6 Dezembro 2017, 07h10

A prevalência do VIH entre pessoas com idade igual ou superior a 50 anos tem sido uma tendência crescente, confirmada pelos resultados de estudos realizados recentemente, um dos quais mostra que, em todo o mundo, mais de 4,2 milhões de pessoas infetadas pelo VIH têm, atualmente, mais de 50 anos de idade e que 26% do total terá mais de 70 anos.

Em Portugal, estimativas da evolução da prevalência por grupo etário revelam um cenário preocupante: segundo o nosso modelo, a proporção de pessoas infetadas pelo VIH (PVIH) com 50 e mais anos de idade aumenta dramaticamente ao longo dos anos, de 39% em 2015, para cerca de 80% em 2037, o que representa mais do que uma duplicação.

A conclusão vem expressa num estudo realizado pelo Centro de Estudos de Medicina Baseada na Evidência (CEMBE) da Universidade Nova de Lisboa (UNL) e o Centro de Estudos avançados da Faculdade de Ciências Económicas e Empresariais da Universidade Católica Portuguesa (FEUCP), que o Jornal Económico consultou e onde se apresenta uma revisão da literatura para caracterizar os aspetos clínicos-epidemiológicos mais recentes e relevantes associados, bem como uma análise econométrica para a realidade nacional, com o objetivo de estimar a evolução ao longo dos próximos 20 anos do número de pessoas infetada pelo VIH, incluindo as envelhecidas.

Menores de 29 anos vão representar apenas 2%

Uma das principais conclusões é a de que, ao contrário do que acontecia nos primeiros anos da pandemia, a população mais jovem registará dentro de duas décadas uma prevalência reduzida, com o grupo de indivíduos até 29 anos a representar apenas 2% do total, enquanto o grupo da faixa etária entre os 30 e os 49 anos de idade representará 18%.

Esta verdadeira revolução epidemiológica suscita questões relevantes, que as autoridades e a sociedade no seu todo terão de equacionar.
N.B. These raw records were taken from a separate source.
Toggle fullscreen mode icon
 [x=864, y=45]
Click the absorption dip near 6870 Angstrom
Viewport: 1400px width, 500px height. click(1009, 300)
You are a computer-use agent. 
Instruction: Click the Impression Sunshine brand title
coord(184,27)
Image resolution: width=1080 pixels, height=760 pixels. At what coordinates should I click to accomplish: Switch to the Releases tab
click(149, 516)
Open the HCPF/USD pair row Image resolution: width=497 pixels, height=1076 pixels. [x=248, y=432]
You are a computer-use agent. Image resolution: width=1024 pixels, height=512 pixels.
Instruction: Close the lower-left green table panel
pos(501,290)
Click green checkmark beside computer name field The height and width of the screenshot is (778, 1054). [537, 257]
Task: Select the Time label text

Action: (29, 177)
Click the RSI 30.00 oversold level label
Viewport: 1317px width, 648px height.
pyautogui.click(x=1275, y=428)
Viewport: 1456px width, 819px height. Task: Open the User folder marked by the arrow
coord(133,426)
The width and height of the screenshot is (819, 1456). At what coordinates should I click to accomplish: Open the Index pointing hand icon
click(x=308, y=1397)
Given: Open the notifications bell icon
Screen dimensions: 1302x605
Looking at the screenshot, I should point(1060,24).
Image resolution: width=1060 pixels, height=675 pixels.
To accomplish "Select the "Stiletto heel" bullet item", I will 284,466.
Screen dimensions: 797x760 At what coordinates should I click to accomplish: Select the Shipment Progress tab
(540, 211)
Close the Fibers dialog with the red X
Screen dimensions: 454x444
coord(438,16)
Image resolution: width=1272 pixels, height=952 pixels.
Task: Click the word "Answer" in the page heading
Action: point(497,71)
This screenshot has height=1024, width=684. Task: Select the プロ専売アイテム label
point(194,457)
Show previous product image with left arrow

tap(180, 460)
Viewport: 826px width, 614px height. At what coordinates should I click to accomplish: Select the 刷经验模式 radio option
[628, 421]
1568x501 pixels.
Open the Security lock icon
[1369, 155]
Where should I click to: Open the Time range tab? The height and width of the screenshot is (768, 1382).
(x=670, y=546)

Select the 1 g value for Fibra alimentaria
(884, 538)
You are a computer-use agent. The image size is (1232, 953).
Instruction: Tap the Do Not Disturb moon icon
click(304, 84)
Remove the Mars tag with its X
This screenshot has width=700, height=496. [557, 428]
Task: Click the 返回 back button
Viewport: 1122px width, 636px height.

Isto porque, em 2037, dos mais de 30 mil “sobreviventes com mais de 50 anos de idade, a maioria apresentará risco acrescido para um vasto conjunto de comorbilidades [doenças que se desenvolvem num paciente que tem já uma doença principal]”.

Esta é uma evolução expectável, ainda que pouco tratada, numa perspetiva de construção de programas de suporte de saúde. A lacuna é confirmada por António Vaz Carneiro, diretor do Centro de Estudos de Medicina Baseada na Evidência, que coordenou o estudo.

“Se ainda há milagres em Medicina, a infeção pelo VIH/SIDA é um deles. Nos anos 80, era uma doença aguda com 100% de mortalidade. Hoje em dia é uma doença crónica com uma baixíssima taxa de mortalidade. De facto, foi possível ‘agarrar’ numa doença com a gravidade e especificidade da infeção pelo VIH/SIDA e, através de uma investigação muito bem feita, obter medicamentos altamente potentes – e seguros – que permitem que as pessoas vivam mais três décadas do que no início da pandemia”, começa por apontar, para logo acrescentar: “Transformou-se numa doença crónica pelo que, pelo facto de as pessoas infetadas já não terem uma mortalidade elevada, irão desenvolver comorbilidades comuns à população geral mais idosa. Agravadas no caso da infeção por VIH/SIDA por existir evidência de que os riscos de desenvolvimento de doença cardiovascular, osteoporose, neoplasias não definidoras de SIDA, entre muitas outras são mais elevados em PVIH”.

O problema, aponta Vaz Carneiro, é que o sistema de saúde não está preparado, nem existem sinais de que o esteja a ser, para acolher estas pessoas. “É necessário que se opere uma transformação no sistema”, defende.

O próprio estudo sustenta a ideia de que temos de organizar os serviços às PVIH, mais velhos ou mais novos. Isto porque, defende o Professor da Faculdade de Medicina da Universidade Nova de Lisboa, “o local natural para tratar de doenças crónicas, riscos de saúde e aumento de incidência de doença são os Cuidados de Saúde Primários e não os hospitais, como hoje acontece relativamente às pessoas com infeção por VIH/SIDA”.